- Source: Toledo Red Man Tobaccos
The Toledo Red Man Tobaccos are a defunct American basketball team based in Toledo, Ohio that were champions of the National Professional Basketball League during the 1929–30 season. For the 1930–31 season, the team played in the American Basketball League, with 12 wins and 24 losses in that season. In 1932, the team returned to the NPBL as the Toledo Crimson Coach Tobaccos.
History
= Early years
=The Red Man Tobaccos were sponsored by the Toledo-based Pinkerton Tobacco Company, which produced Red Man Tobacco, and requested to be billed as the Red Man instead of the Red Men to avoid confusion with the Improved Order of Red Men. The team began in 1926 as an industrial team and became a semipro team the following season. The Red Man Tobacco team originally played in the Westminster Gym and featured a number of Toledo's former high school and college stars, such as Rollie Boldt, as well as professional players like Chase Clements. It was managed by Ed Cannon and coached by A. W. "Pete" Doelling. In 1928, the Red Man moved to the Toledo YMCA gym. Cannon had 200 bleacher seats installed, which brought capacity up to 1,100. An electric timing and scoring device was also installed. That same year, the team added former Ohio State center Cookie Cunningham and player-coach Pip Koehler.

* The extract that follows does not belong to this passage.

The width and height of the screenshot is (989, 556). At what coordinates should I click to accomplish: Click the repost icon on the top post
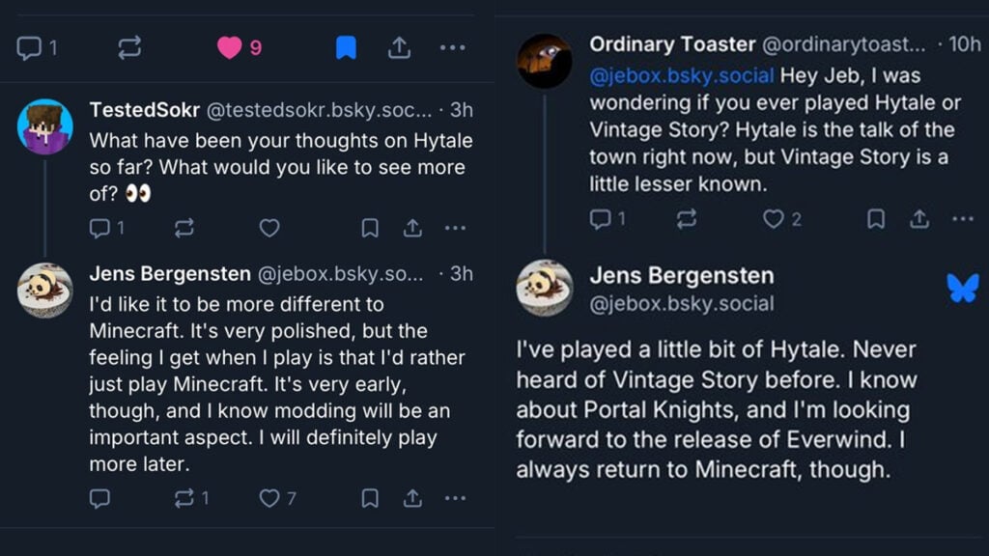tap(129, 45)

During its semipro years, the Toledo Red Man Tobaccos opponents included teams from the American Basketball League (the Chicago Bruins, Cleveland Rosenblums, New York Celtics, Rochester Centrals, and Fort Wayne Hoosiers), barnstorming clubs (Jim Thorpe's World Famous Indians and Olson's Terrible Swedes), independent outfits (Flint Buick Flyers, Rochester Olds Motors, and Canton Orphans), and industrial teams (Akron Goodyear Wingfoots, Fort Wayne General Electrics, Auburn Automobile, Michigan Central Railroad, Robert Lee Shops, and Detroit Tool Shop).

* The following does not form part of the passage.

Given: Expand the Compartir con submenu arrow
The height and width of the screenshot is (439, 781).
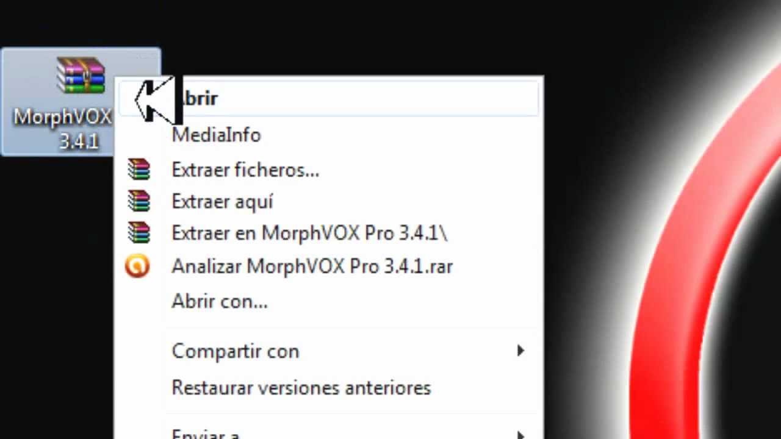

= National Professional Basketball League
=In 1929, the Red Man Tobaccos were a founding member of the National Professional Basketball League. The NPBL, which also included teams from Detroit, Pontiac, Flint, Dayton, Columbus, Canton, and Cincinnati, was headed by Red Man manager Ed Cannon. The team moved to the new Toledo Civic Auditorium, which could seat over 4,200 spectators for basketball games. Cannon signed former Cleveland Rosenblums and Fort Wayne Hoosiers forward Len Sheppard to one of the largest contracts in professional basketball. Toledo finished the season with a 17–3 record and defeated the Dayton Kellys 4 games to 2 to win the NBPL championship.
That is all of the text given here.